The Three Factor Eating Questionnaire (TFEQ-R18) and Well-being questionnaire were used for psychological assessment [19, 20]. TFEQ-R18 was used to detect early changes in eating behaviors and has three subscales including cognitive restraint, disinhibition and susceptibility to hunger, with higher scores indicating greater eating disturbances in participants. The subscale of interest was cognitive restraint. General well-being was assessed by a simple questionnaire as recommended by Hooper and Mackinnon (1995) including six subjective ratings (fatigue, sleep, stress, muscle soreness, mood and morning erections) on a 1–5 scale. The last item about morning erections was added to the original set as proposed by a study on professional rugby players  (Additional file 2).
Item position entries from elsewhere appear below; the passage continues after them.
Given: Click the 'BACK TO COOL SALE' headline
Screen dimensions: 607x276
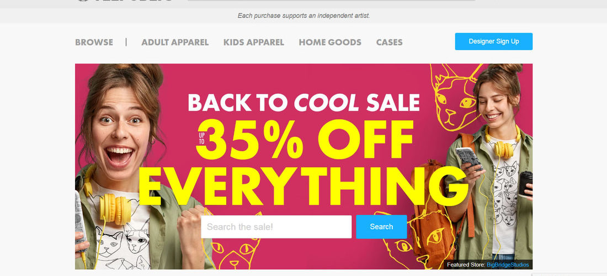Looking at the screenshot, I should [304, 103].
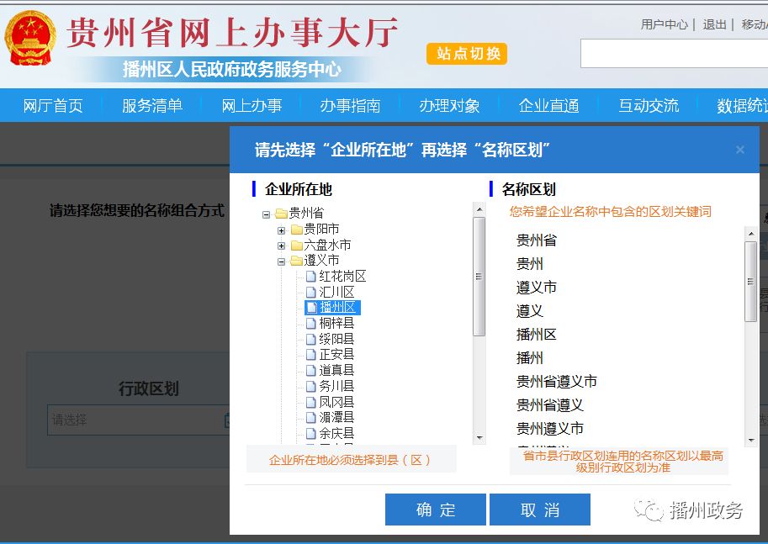Viewport: 768px width, 544px height.
Task: Click the calendar icon in 行政区划 field
Action: click(x=227, y=420)
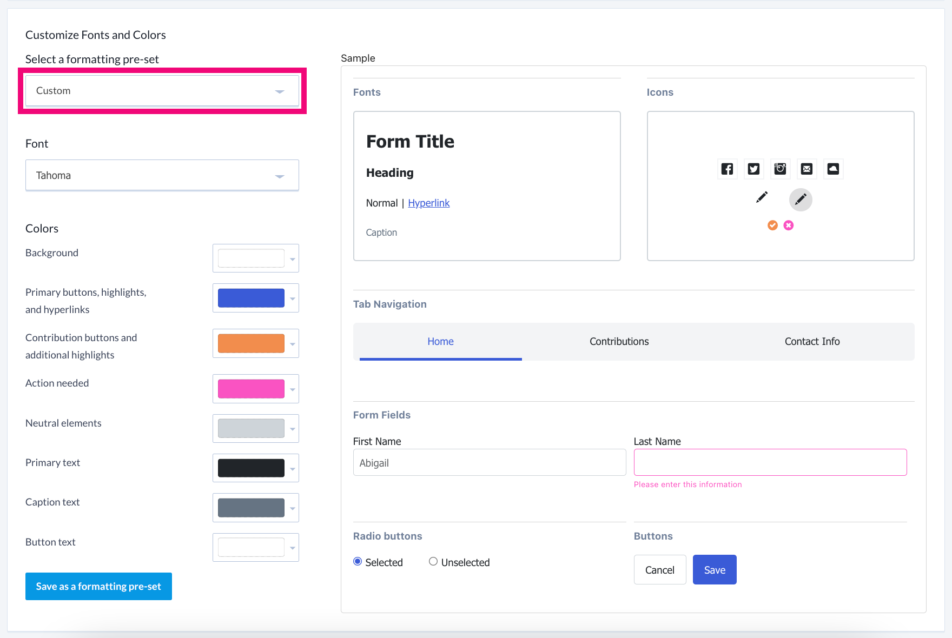Choose the 'Unselected' radio button
The image size is (952, 638).
click(433, 562)
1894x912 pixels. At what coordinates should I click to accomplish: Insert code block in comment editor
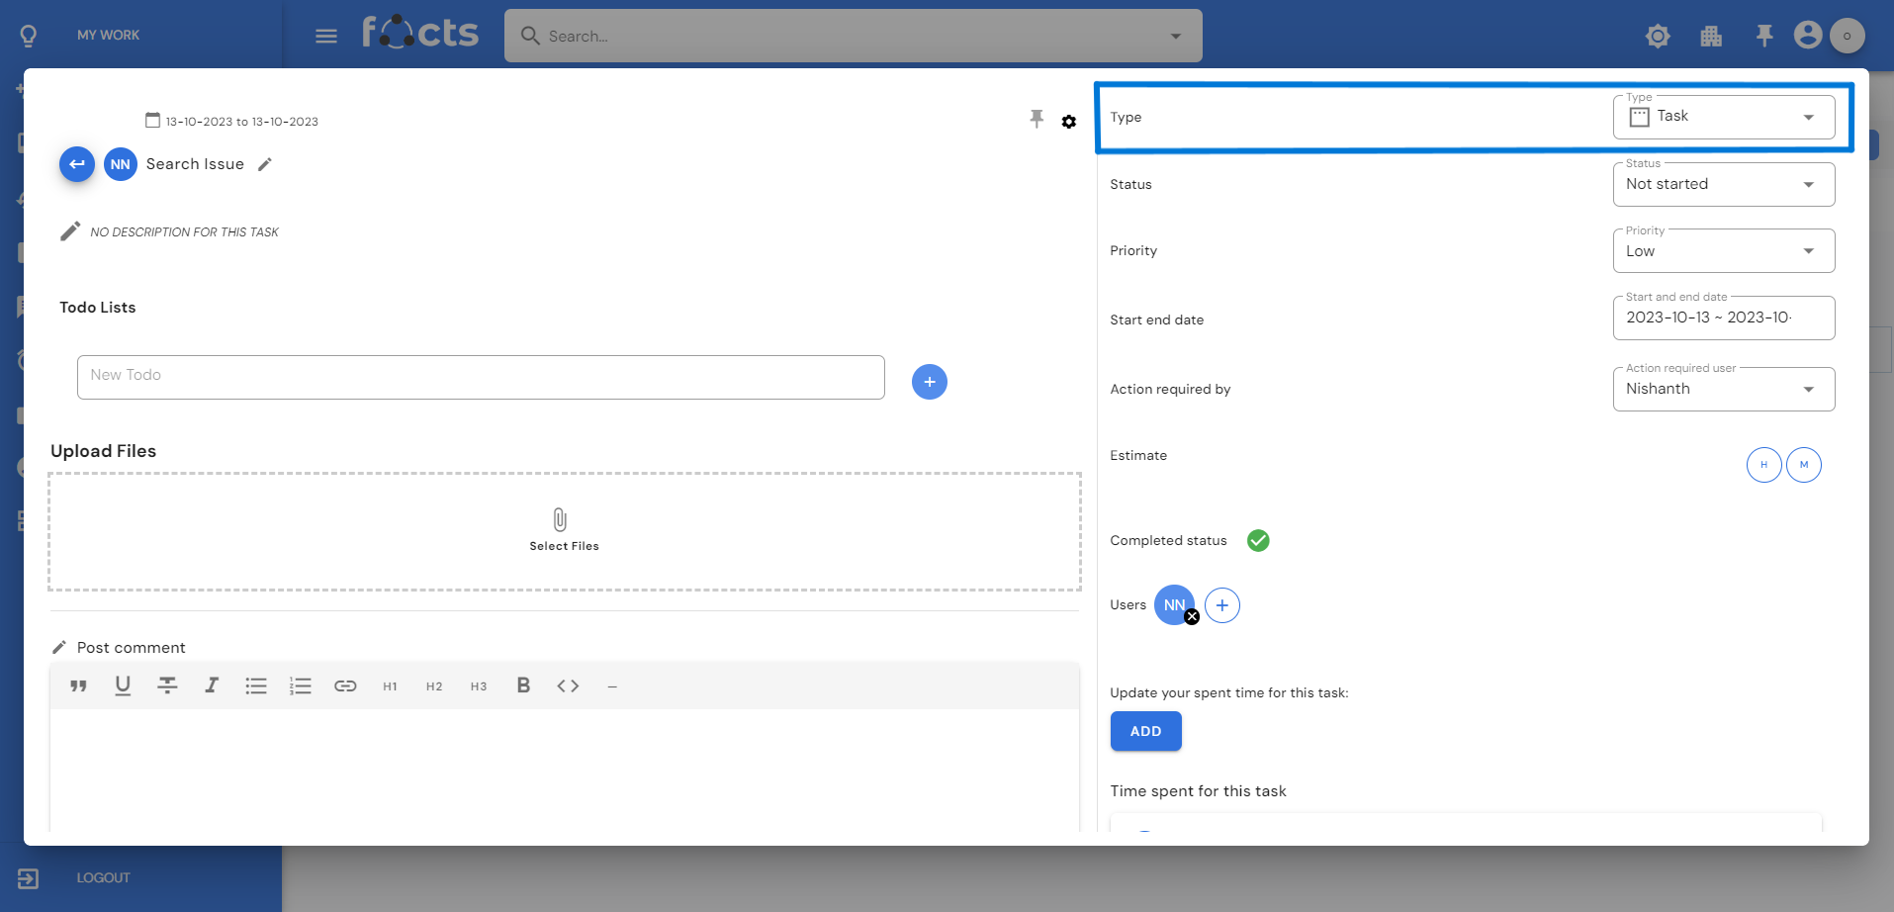(x=568, y=685)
All data were analyzed using the IBM SPSS Software for Windows (version 21, SPSS Inc., Armonk, New York, USA). Categorical variables are displayed as numbers and percentages, and numeric variables are presented as means and standard deviations. All numeric variables were first checked for normality of distribution with Shapiro-Wilk’s test. Pearson’s correlation coefficient was computed to assess the relationship between EA and obtained performance, laboratory, body composition and psychological parameters. Based on the EA value, the subjects were later divided into two subgroups (with EA ≥ 30 kcal/kg FFM/day and with EA < 30 kcal/kg FFM/day). The possible differences in performance, blood, anthropometric, body composition, and psychological parameters between those two groups were analyzed using the t-test for independent samples. The significance level was set at p-values < 0.05 for all calculations.